__What this task involves__. Reproduce the abstract below on metabolite profiling of potato tubers during wound-induced suberization word for word, in its entirety.

Metabolite profiling of potato (Solanum tuberosum L.) tubers during wound-induced suberization

Abstract

Suberin is a specific cell wall-associated biopolymer characterized by the deposition of both a poly(phenolic) domain (SPPD) associated with the cell wall, and a poly(aliphatic) domain (SPAD) thought to be deposited between the cell wall and plasma membrane. In planta, suberin functions to prevent plants from desiccation and pathogen attack. Although the chemical identity of the monomeric components of the SPPD and SPAD are well known, their concerted biosynthesis and assembly into the suberin macromolecule is poorly understood. To expand our knowledge of suberin biosynthesis, a GC/MS-based metabolite profiling study was conducted, using wound healing potato (Solanum tuberosum L.) tubers as a model system. A time series of both non-polar and polar metabolite profiles were created, yielding a broad-based, dynamic picture of wound-induced metabolism, including suberization. Principal component analysis revealed a separation of metabolite profiles according to different suberization stages, with clear temporal differences emerging in the non-polar and polar profiles. In the non-polar profiles, suberin-associated aliphatics contributed the most to cluster formation, while a broader range of metabolites (including organic acids, sugars, amino acids and phenylpropanoids) influenced cluster formation amongst polar profiles. Pair-wise correlation analysis revealed strong correlations between known suberin-associated compounds, as well as between suberin-associated compounds and several un-identified metabolites in the profiles. These data may help to identify additional, as yet unknown metabolites associated with suberization process.

__Material shown__.
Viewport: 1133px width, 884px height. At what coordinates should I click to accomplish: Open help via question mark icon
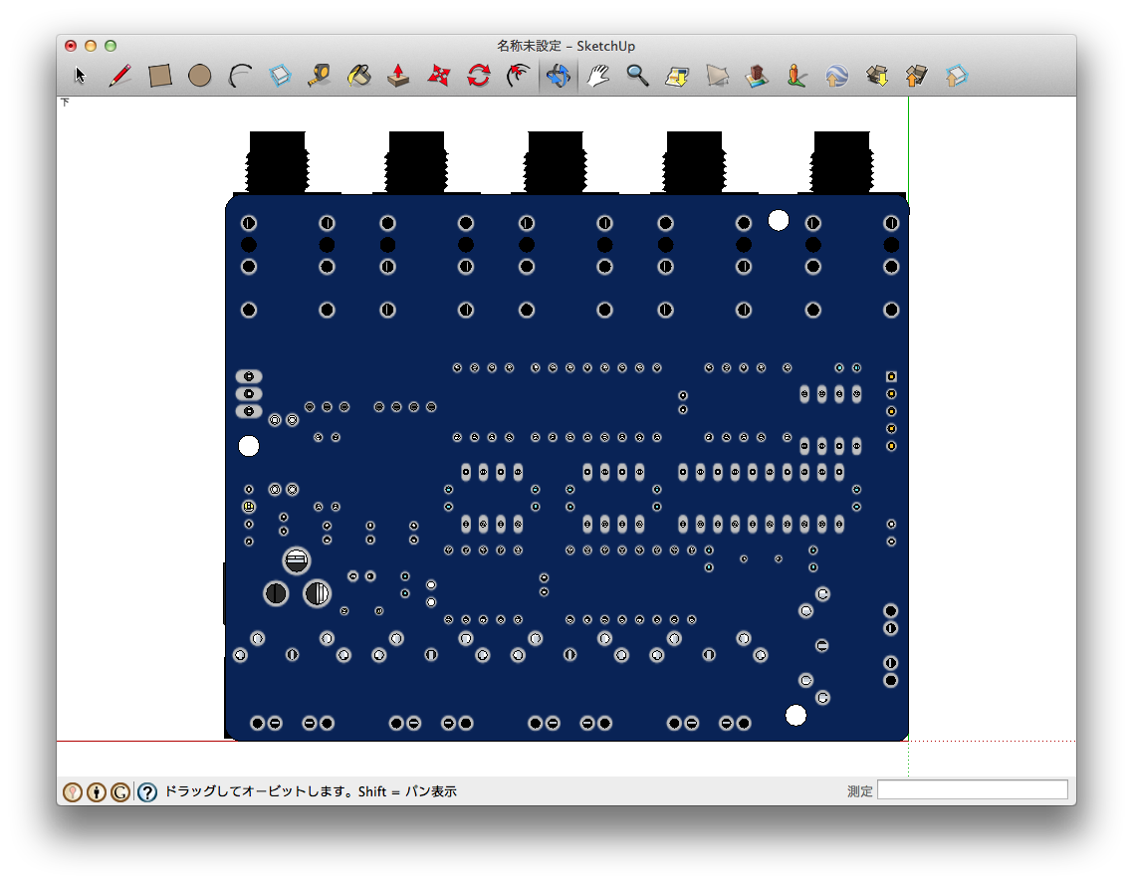(147, 792)
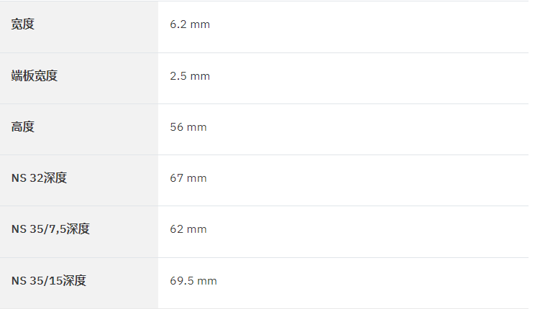Click the 端板宽度 label
This screenshot has width=535, height=309.
coord(34,75)
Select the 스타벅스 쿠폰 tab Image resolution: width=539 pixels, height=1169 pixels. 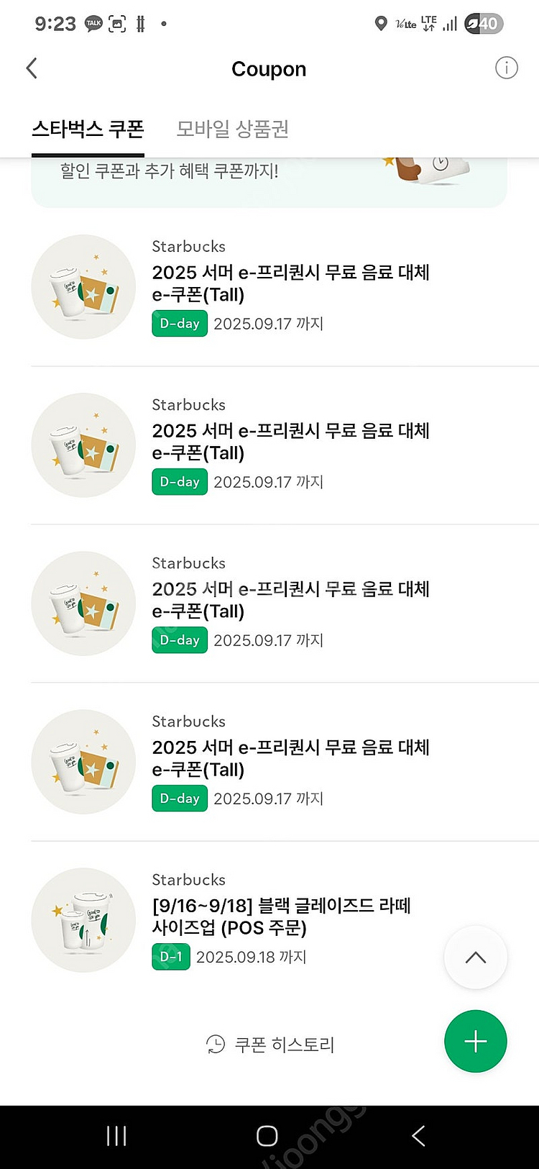click(x=88, y=129)

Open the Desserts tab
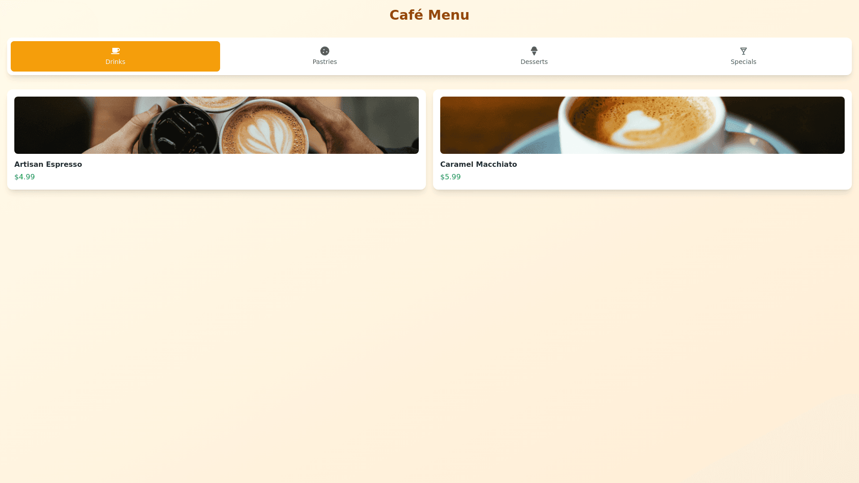[x=534, y=56]
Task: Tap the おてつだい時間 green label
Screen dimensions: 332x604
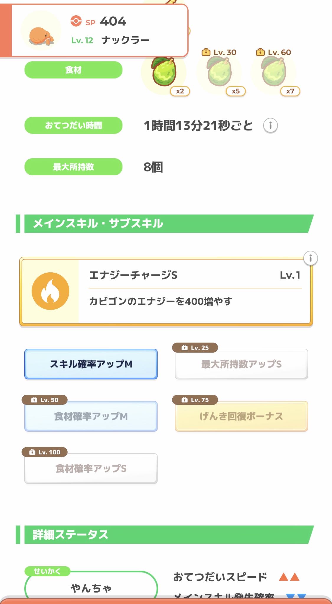Action: (x=73, y=125)
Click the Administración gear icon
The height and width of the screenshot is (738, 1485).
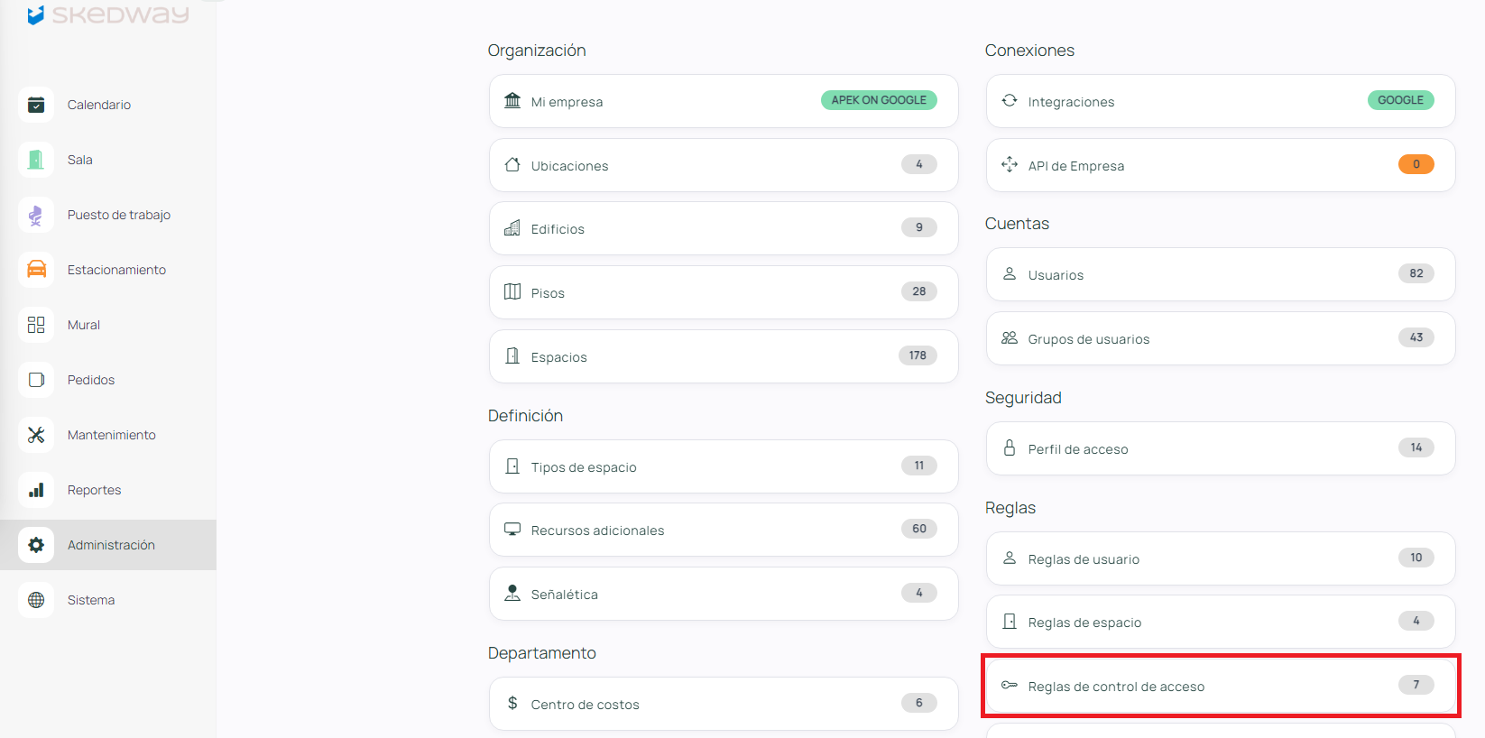click(36, 546)
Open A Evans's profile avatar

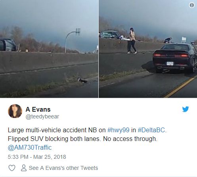coord(15,111)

__Answer space__.
Metabolite profiling of potato (Solanum tuberosum L.) tubers during wound-induced suberization

Abstract

Suberin is a specific cell wall-associated biopolymer characterized by the deposition of both a poly(phenolic) domain (SPPD) associated with the cell wall, and a poly(aliphatic) domain (SPAD) thought to be deposited between the cell wall and plasma membrane. In planta, suberin functions to prevent plants from desiccation and pathogen attack. Although the chemical identity of the monomeric components of the SPPD and SPAD are well known, their concerted biosynthesis and assembly into the suberin macromolecule is poorly understood. To expand our knowledge of suberin biosynthesis, a GC/MS-based metabolite profiling study was conducted, using wound healing potato (Solanum tuberosum L.) tubers as a model system. A time series of both non-polar and polar metabolite profiles were created, yielding a broad-based, dynamic picture of wound-induced metabolism, including suberization. Principal component analysis revealed a separation of metabolite profiles according to different suberization stages, with clear temporal differences emerging in the non-polar and polar profiles. In the non-polar profiles, suberin-associated aliphatics contributed the most to cluster formation, while a broader range of metabolites (including organic acids, sugars, amino acids and phenylpropanoids) influenced cluster formation amongst polar profiles. Pair-wise correlation analysis revealed strong correlations between known suberin-associated compounds, as well as between suberin-associated compounds and several un-identified metabolites in the profiles. These data may help to identify additional, as yet unknown metabolites associated with suberization process.